** START EXCERPTED TEXT **
And finally I fail to see how the low life Turks you met match with this example. I am not talking about some specific examples I encountered or got resented and bitching about it, I am talking about the whole population and general attitude towards foreigners. When you went to Turkey, if all guys treated you the same over a large area, the size of Netherlands, then you have every right to spell it out.

 

Is the area of Kusadasi, Bodrum, Marmaris, Antalya big enough for you? And also in the bus to Konya. I have had times where it felt like the whole of Turkey was out for either my money, a visa, or to cheat on their wives/girlfriends. But I also went out of my way to find decent people.

If you don´t feel comfortable in the town you are living in, perhaps it´s time for you to move instead of joining an internet forum just to vent this frustration. Just like I don´t go to certain Turkish sea-side resorts anymore, since the people there make me puke.

 

By the way... I have to note that there is a certain type of Turkish man that rubs me the wrong way too. I am not attracted to this type at all, and in general they tend to be highly educated so it´s not about visa´s or money. There seems to be a cultural difference between me and them. And when I make clear that I´m not interested in them, they start to blame me, or accuse me of being superficial, saying I´m not attracted to them because of their non-athletic looks. This silly childish blaming makes them even more unattractive! They are coming on too strong, too fast. This might be the Turkish way, the romantic lover, the hunter, but for a girl like me this is irritating. I don´t even want to be friends with such a person. Perhaps part of your problem is a difference in culture. Turkish men can be frightening to people from a more distant and cool culture.



Edited (4/4/2011) by barba_mama

11.       newquaker
28 posts
 04 Apr 2011 Mon 10:45 pm

@vineyards

 

I understand your points which kinda make sense, but to my surprise, even though Europeans exhibited a much more openly racist behavior against me due to historical steretypes or events, I was still much more comfortable with the Europeans, both men and women, compared to Americans. And when I give you examples, it´s not necessarily something that happened to me, but rather and amalgamation of the experiences of my foreigner friends including Turks and me. I just overheard this conversation between two of my classmates, for example:

 

Omer : American girls are difficult, don´t you think?

Mike : Hmm, not really, not with me at least.

Omer : I´ve been with more foreign women than Turkish and Americans were clearly the toughest to deal with and they made little sense.

Mike : I don´t agree but it´s probably because you´re foreign.
** END EXCERPTED TEXT **
** START INFORMATION SUPPLIED **
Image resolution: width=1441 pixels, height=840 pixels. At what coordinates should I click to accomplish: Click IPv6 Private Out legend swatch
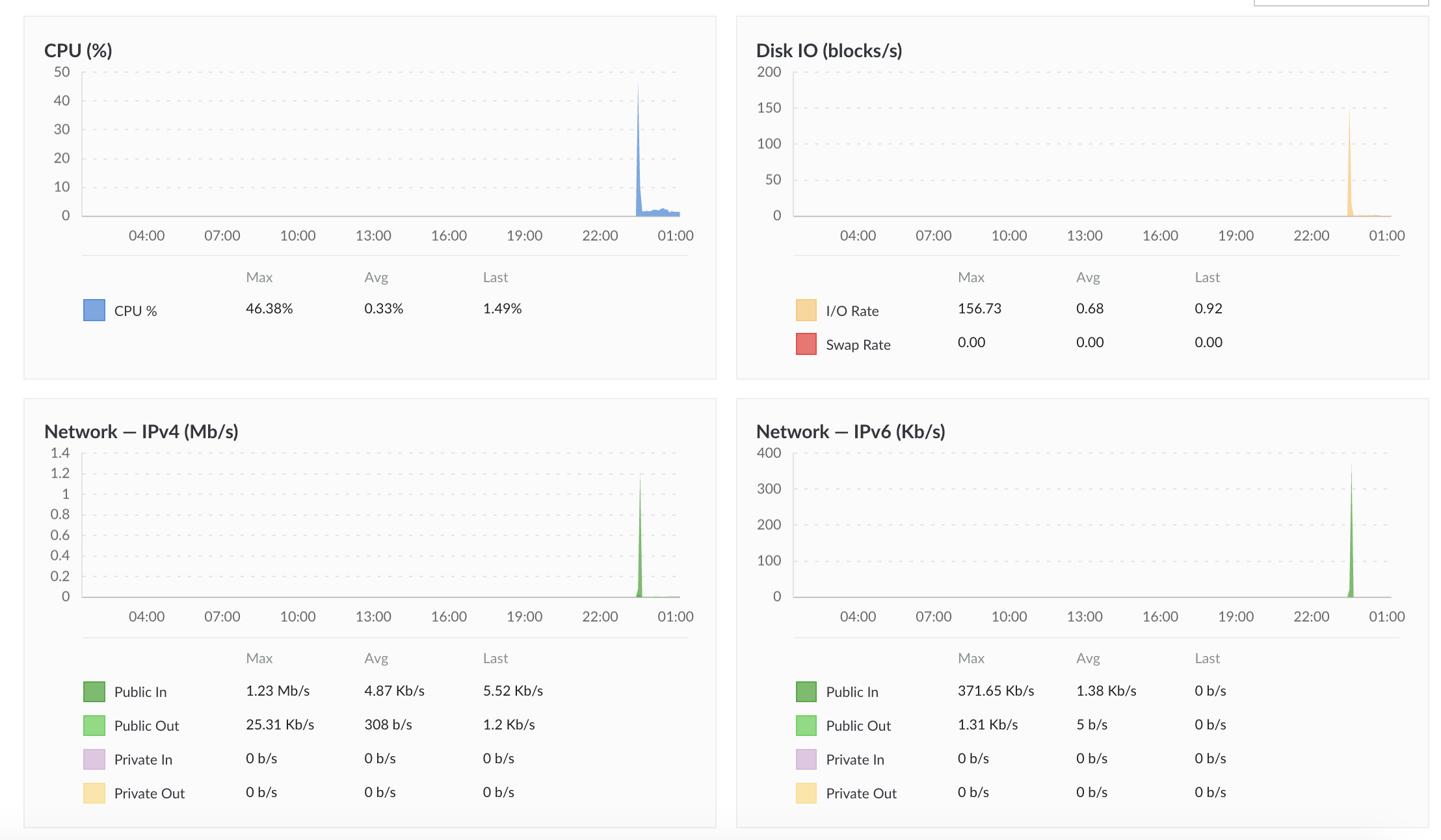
** END INFORMATION SUPPLIED **
* [PROBLEMS TO WORK ON]
a. List every town or city in Turkey that the forum post names.
b. Set down the part of the forum post starting with "By the way..." and going on through "and cool culture.", word for word.

* [SOLUTIONS BY TASK]
a. Kusadasi, Bodrum, Marmaris, Antalya, Konya

b.
By the way... I have to note that there is a certain type of Turkish man that rubs me the wrong way too. I am not attracted to this type at all, and in general they tend to be highly educated so it´s not about visa´s or money. There seems to be a cultural difference between me and them. And when I make clear that I´m not interested in them, they start to blame me, or accuse me of being superficial, saying I´m not attracted to them because of their non-athletic looks. This silly childish blaming makes them even more unattractive! They are coming on too strong, too fast. This might be the Turkish way, the romantic lover, the hunter, but for a girl like me this is irritating. I don´t even want to be friends with such a person. Perhaps part of your problem is a difference in culture. Turkish men can be frightening to people from a more distant and cool culture.